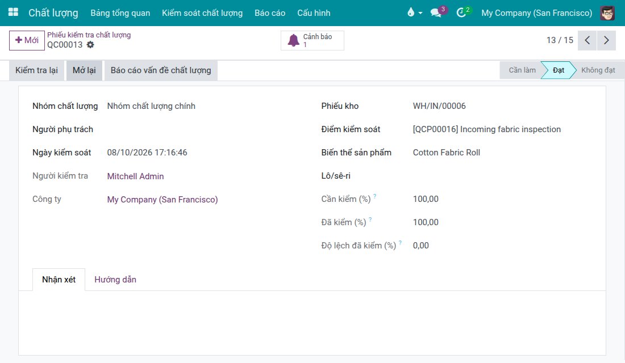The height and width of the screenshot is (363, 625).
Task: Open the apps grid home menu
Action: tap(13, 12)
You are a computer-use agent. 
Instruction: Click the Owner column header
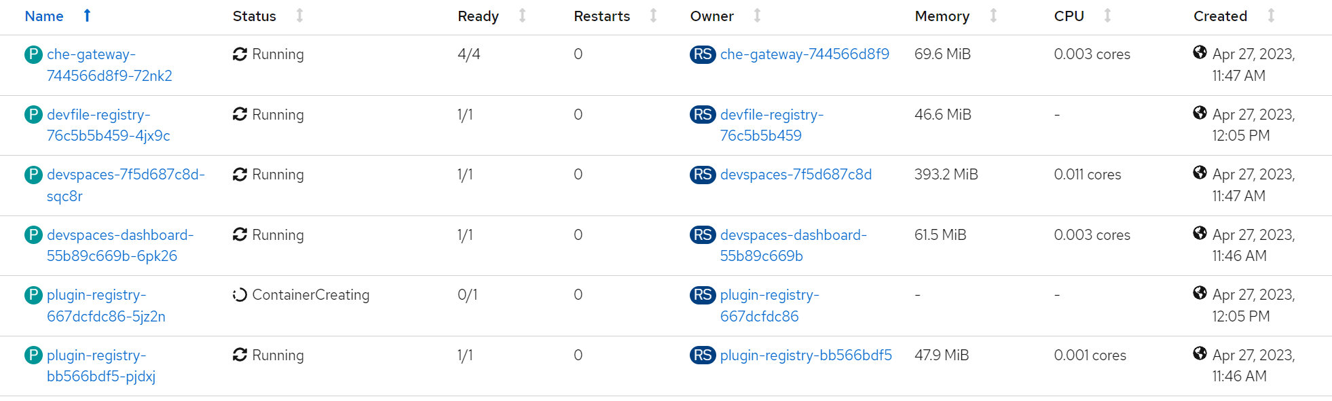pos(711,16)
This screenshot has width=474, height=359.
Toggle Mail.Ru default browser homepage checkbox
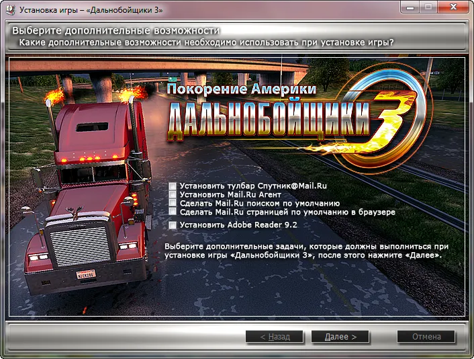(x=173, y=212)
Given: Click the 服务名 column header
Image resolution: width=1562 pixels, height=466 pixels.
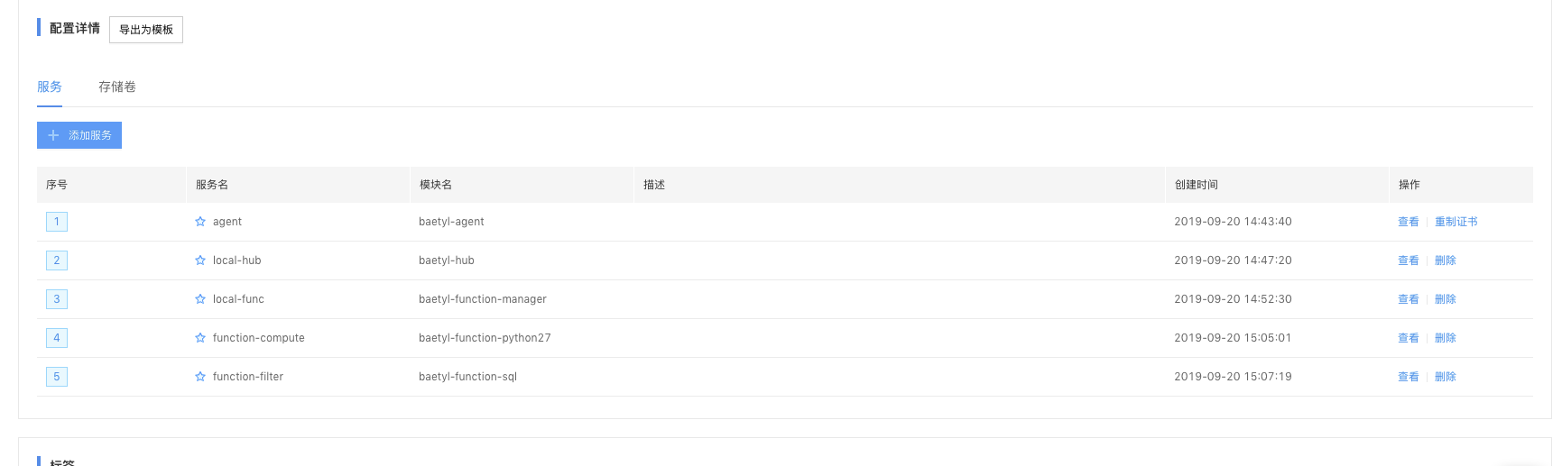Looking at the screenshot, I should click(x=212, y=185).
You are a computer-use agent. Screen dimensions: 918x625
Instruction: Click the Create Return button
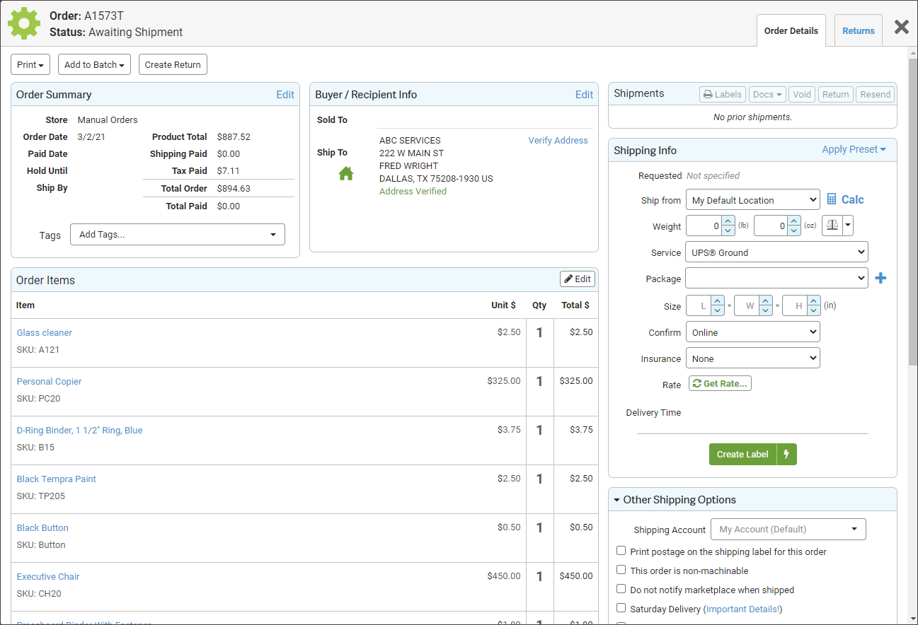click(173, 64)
═══
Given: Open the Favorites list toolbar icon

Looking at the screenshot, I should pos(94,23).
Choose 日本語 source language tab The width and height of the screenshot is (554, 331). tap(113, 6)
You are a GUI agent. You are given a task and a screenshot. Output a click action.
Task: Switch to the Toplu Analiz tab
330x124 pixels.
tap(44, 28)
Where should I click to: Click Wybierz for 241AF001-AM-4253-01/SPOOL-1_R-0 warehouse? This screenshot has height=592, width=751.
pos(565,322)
═══
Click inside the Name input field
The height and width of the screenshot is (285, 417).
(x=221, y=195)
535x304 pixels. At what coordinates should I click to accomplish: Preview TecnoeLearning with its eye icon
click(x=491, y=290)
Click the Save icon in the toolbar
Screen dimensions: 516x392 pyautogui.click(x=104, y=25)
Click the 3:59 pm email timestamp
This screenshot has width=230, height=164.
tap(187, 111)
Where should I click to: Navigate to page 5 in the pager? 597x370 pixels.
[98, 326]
═══
• _YOUR GOAL_
Search the listing for "agent" and show every line where it occurs.

• _OUTPUT OF THE TASK_
You are a computer-use agent. 
You are a computer-use agent. Screen dimensions: 918x625
You are a GUI agent. You are given a task and a screenshot. Output a click action.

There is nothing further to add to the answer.